Apple Daily, Hong Kong’s only pro-democracy print newspaper, will end its 26-year run by midnight Thursday. The paper, long a target of pro-Beijing forces, has run out of money to pay its 800 employees following the government’s move to freeze its assets. 

Police arrested five of its editors and executives and raided its newsroom last week, alleging the newspaper breached Hong Kong’s national security law by colluding with foreign powers.

Apple Daily’s board of directors decided on Wednesday that Thursday would be the last issue of the newspaper. The crackdown is a significant blow to Hong Kong’s press, which had previously enjoyed broad freedoms, and an example of the expansive reach of last year’s national security law in silencing dissent in all sectors of society.

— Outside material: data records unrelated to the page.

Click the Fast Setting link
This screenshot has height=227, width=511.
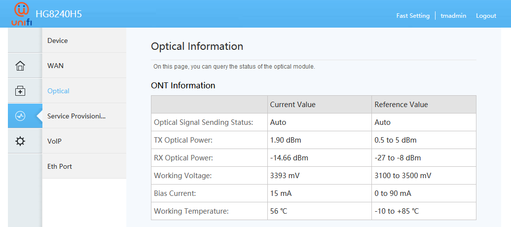pyautogui.click(x=413, y=16)
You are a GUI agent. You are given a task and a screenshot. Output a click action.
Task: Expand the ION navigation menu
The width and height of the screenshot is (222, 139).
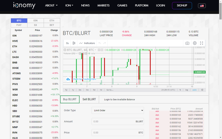[x=69, y=6]
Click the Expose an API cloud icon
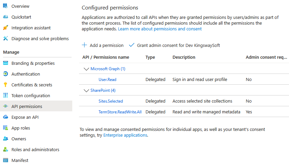 pyautogui.click(x=5, y=117)
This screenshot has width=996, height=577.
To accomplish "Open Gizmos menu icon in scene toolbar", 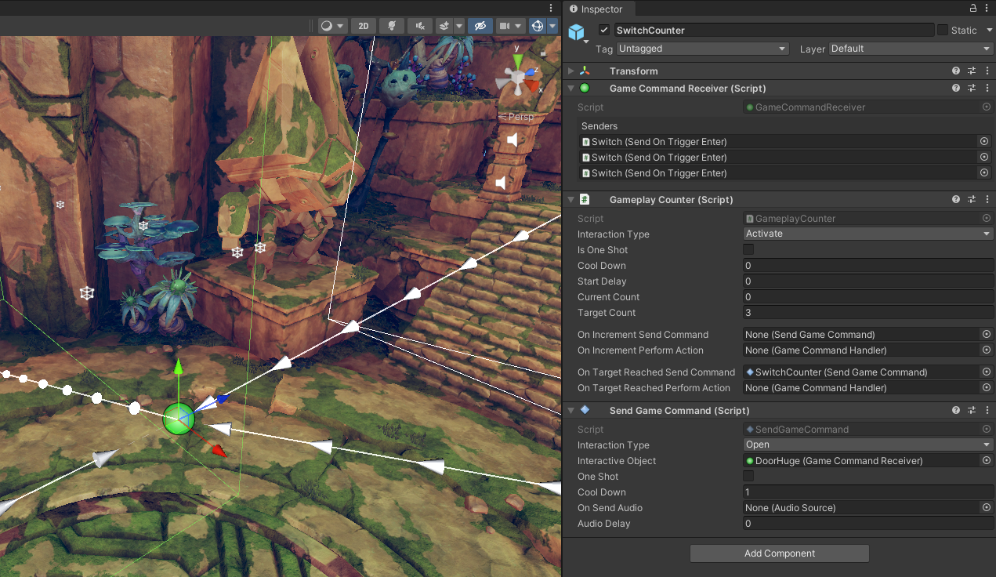I will click(x=538, y=26).
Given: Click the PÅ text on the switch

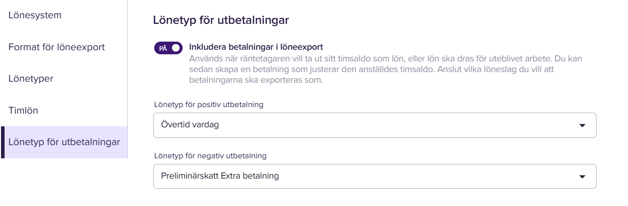Looking at the screenshot, I should pos(163,49).
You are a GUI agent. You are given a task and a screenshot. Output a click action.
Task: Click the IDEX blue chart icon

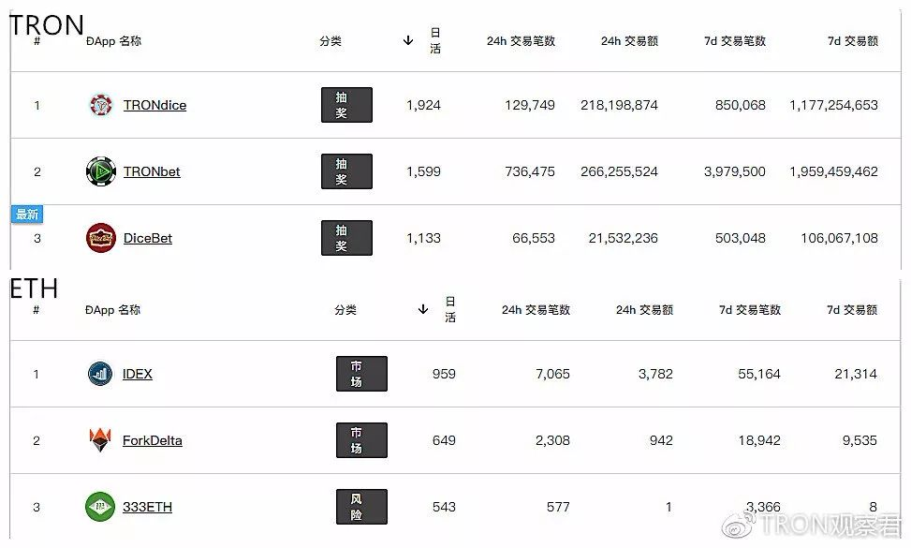pos(100,374)

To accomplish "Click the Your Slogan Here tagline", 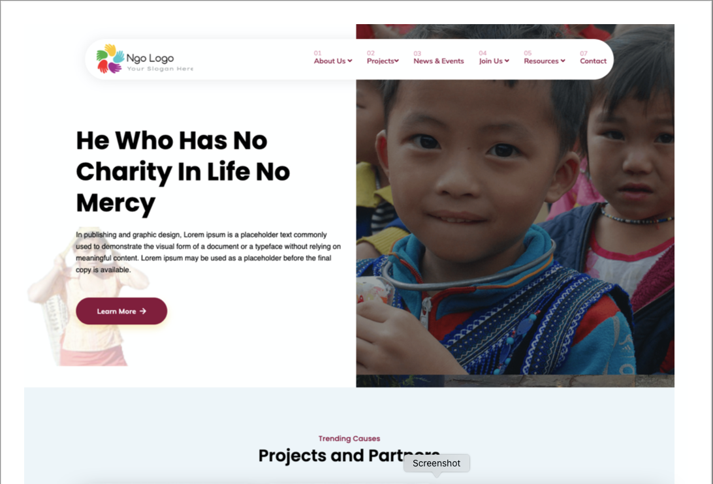I will [160, 68].
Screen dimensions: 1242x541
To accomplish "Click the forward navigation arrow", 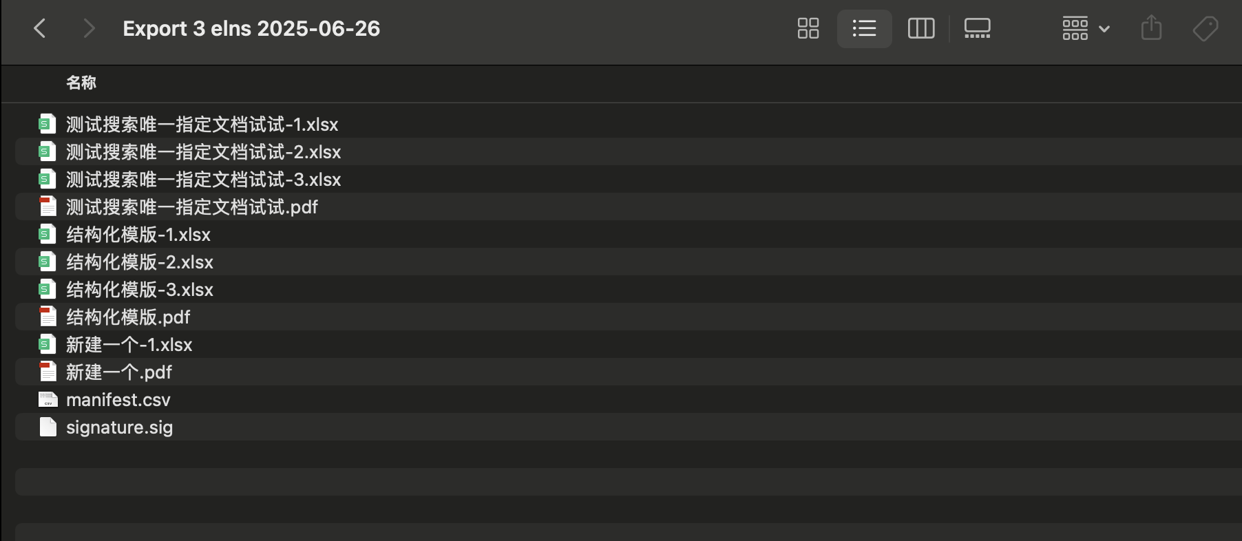I will click(x=88, y=28).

Five hundred police officers descended on Apple Daily’s headquarters on Thursday of last week, barring reporters from their desks and carrying away more than 40 computers. Earlier in the day, they arrested editor-in-chief Ryan Law; Cheung Kim-hung, CEO of Next Digital, Apple Daily’s parent company; associate publisher Chan Pui-man; platform director Cheung Chi-wai; and Next Digital COO Royston Chow. Authorities also froze assets of companies connected with Apple Daily: Apple Daily Limited, Apple Daily Printing Limited, and AD Internet Limited. The Beijing-imposed national security law punishes violators with up to life imprisonment.

Hong Kong Secretary for Security John Lee accused the newspaper of using journalism as “a tool for actions that endanger national security.” Authorities claim more than 30 Apple Daily articles, some dating back to 2019, have called for foreign sanctions on Hong Kong and mainland China. They have not disclosed the articles involved.

“Journalism is not a crime,” Next Media Trade Union wrote in a statement. The group called the crackdown a “blatant violation of freedom of press in the name of national security” and said the warrant allowing the police to search and seize journalistic materials will “damage public confidence in the press, deterring them from agreeing to interviews or providing information, [and] would weaken the role of the press as the Fourth Estate.”

The raid was the second on the pro-democracy publication since August, when police arrested Apple Daily founder Jimmy Lai. A Roman Catholic and outspoken critic of Beijing, Lai is currently serving a 20-month prisonsentence for unlawful assemblies and faces other charges, including foreign collusion. The government also froze his assets, worth $64.3 million.